Modesty, Tom, modesty. 'I'm sure someone else would have discovered Hagrid soon enough.' Really, what kind of an idiot tries to raise an acromantula in a cupboard?
'Tom, don't be so modest! You got that award for a reason,' she said.
They continued chatting and smoking until they had both finished their cigarettes simultaneously; Tom had to smoke faster than usual to keep up with her. 'Ah, that's just what I needed after this morning's classes,' she said when they were finished. 'Speaking of which, you may have noticed that the room is a bit barren this year. I'm moving the classroom up to the top of the North Tower.'
'Really?' Tom said. 'Why is that?'
'Peeves. Surely you remember how often he disrupted class last year? He has it out for me, I swear,' she sighed. 'I'm hoping that he won't want to bother traveling so far out to annoy me. Dippet is too soft on him.'
'At any rate,' she continued. 'Since you're here so early, I was hoping that you could help me with a little errand.'
'Errand?' Tom asked, trying to keep his voice light. I'm not a slave boy, Arruns…
Harry was taking the long way back to the Gryffindor common room, hoping to reach it around the same time as Ron so they could start their homework together (or play chess, or go out flying… Hermione need never know) when he was stopped by a shout of 'Potter, Potter!' from a corridor he had just passed. He backed up and looked down the dimly lit hall to see someone he had hoped to never see again: Professor Trelawney.

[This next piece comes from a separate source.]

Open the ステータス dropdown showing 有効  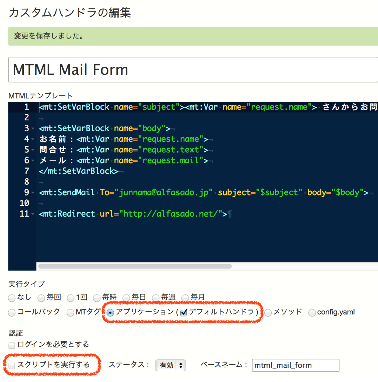pyautogui.click(x=170, y=365)
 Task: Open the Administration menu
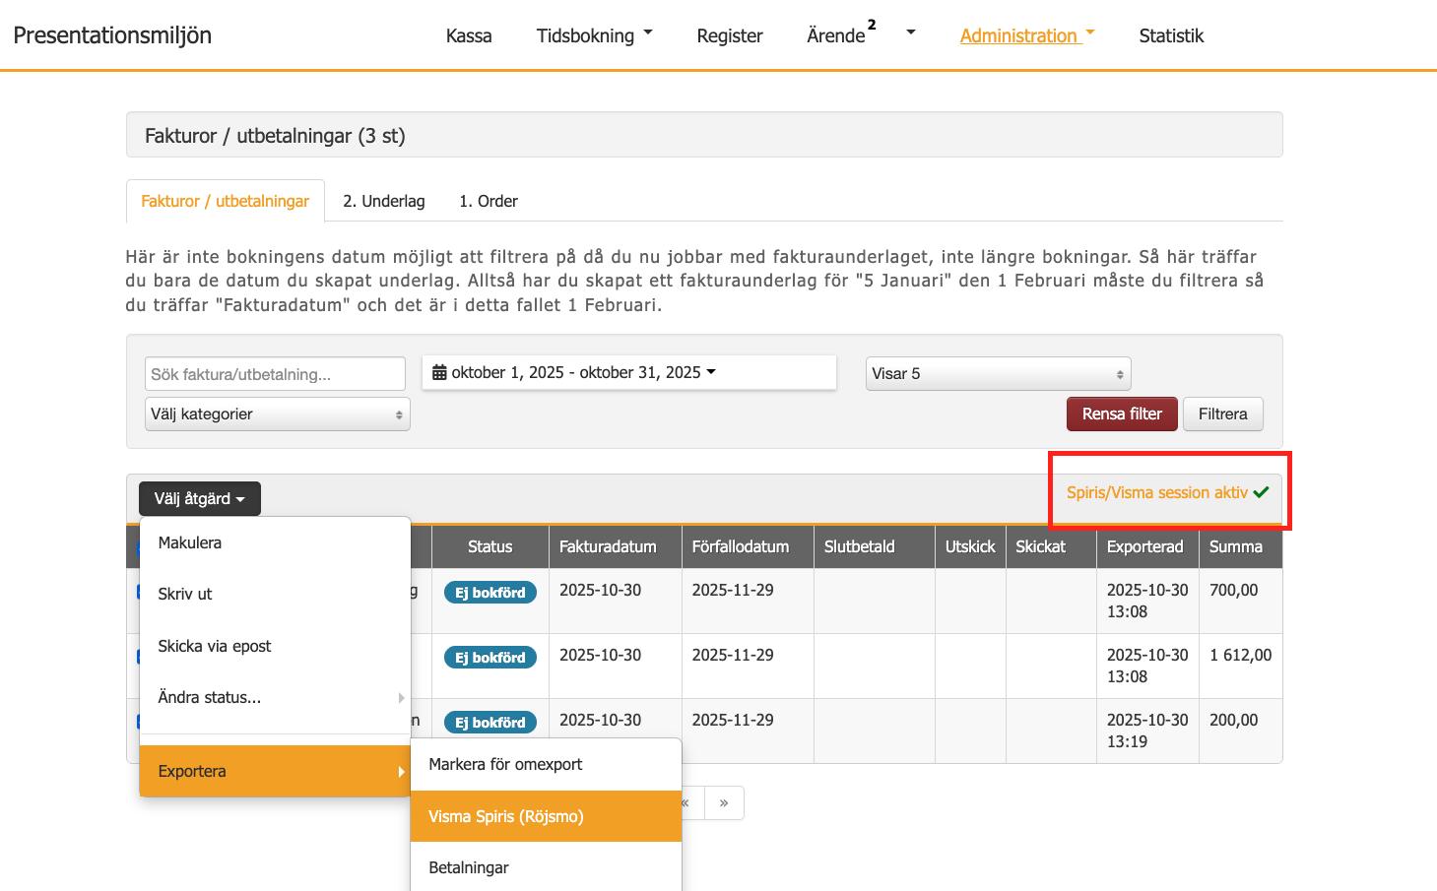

Not her! Harry thought desperately, trying to think of any way to get away without seeming rude, but Professor Trelawney had obviously spotted him, and she must know that he had spotted her, since he was looking right into her giant spectacles. She appeared to be struggling with a large wooden crate. Relenting, Harry walked down the corridor towards her, none too happily. 'Yes, Professor?' he said in a monotone.
'Mr. Potter, I could use some help.'
Wonderful, thought Harry. Just wonderful.
Xenia Black: Harry has no problem with Dumbledore; I feel that they resolved their issues in Order of the Phoenix. At the very least, I don't subscribe to the theory that Harry is a bitter little boy who thinks Dumbledore is manipulating him for his own gain. Dumbledore only kept information from Harry because he cared, and Harry couldn't dislike him for that any more than he could dislike Mrs. Weasley.